| TASK STATEMENT |
The reply should hold only the lines below beginning at the one with "The image size" and ending at the one with "This screenshot has height=383, width=899.", copied exactly, with every picture left out.

| SOURCE MATERIAL |
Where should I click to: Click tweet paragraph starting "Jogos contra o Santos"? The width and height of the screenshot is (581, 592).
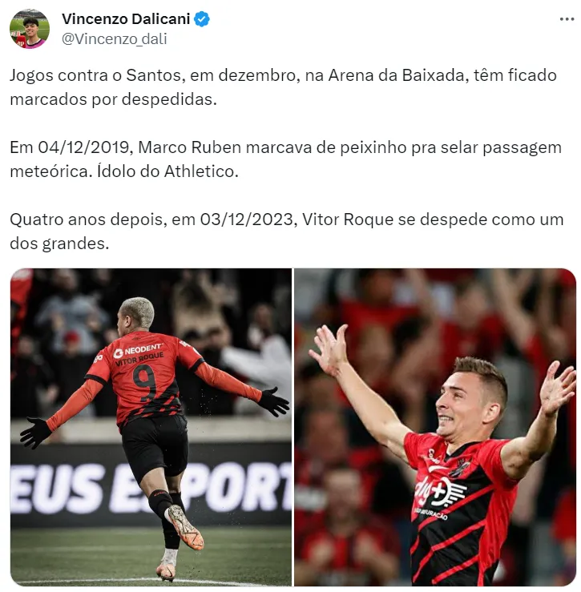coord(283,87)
...
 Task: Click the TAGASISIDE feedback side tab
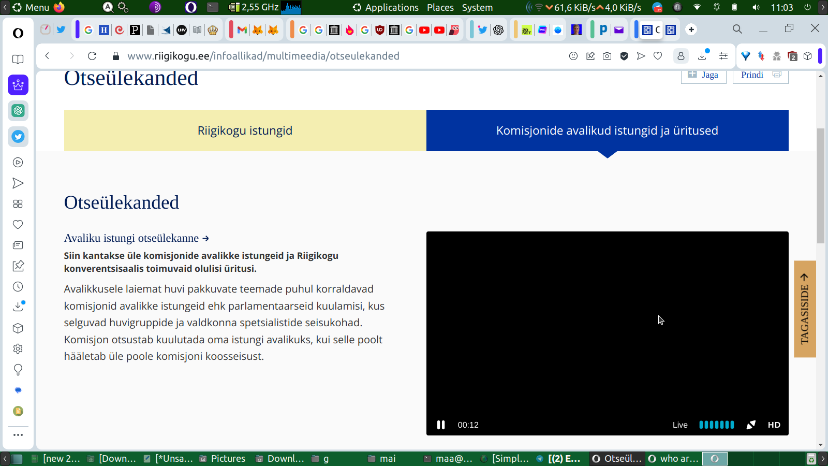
--
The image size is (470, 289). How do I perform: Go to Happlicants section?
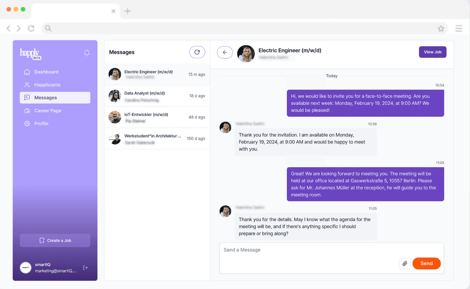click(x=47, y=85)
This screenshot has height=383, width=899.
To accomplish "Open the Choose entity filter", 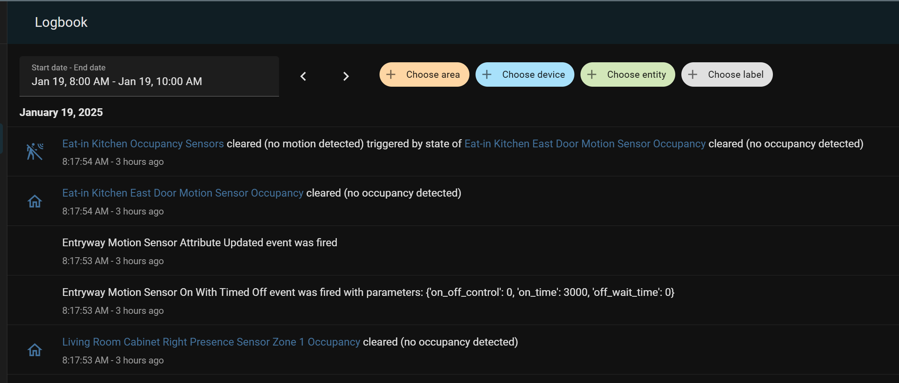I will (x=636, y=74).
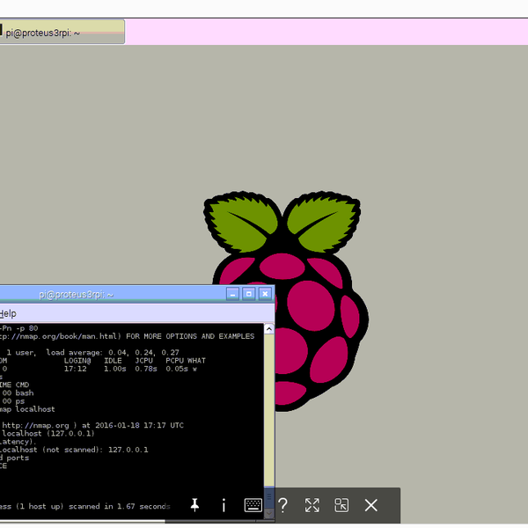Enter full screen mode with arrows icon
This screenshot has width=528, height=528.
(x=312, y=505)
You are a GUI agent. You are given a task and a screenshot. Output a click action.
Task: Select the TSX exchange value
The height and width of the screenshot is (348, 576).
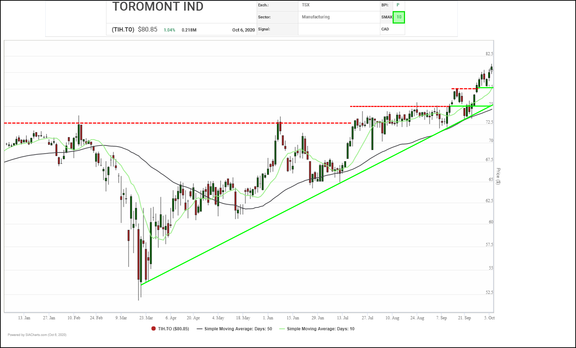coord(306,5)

| RESULT OF THE EXERCISE |
The image size is (470, 289). How do I perform: Go to Happlicants section?
click(x=47, y=85)
This screenshot has height=383, width=899.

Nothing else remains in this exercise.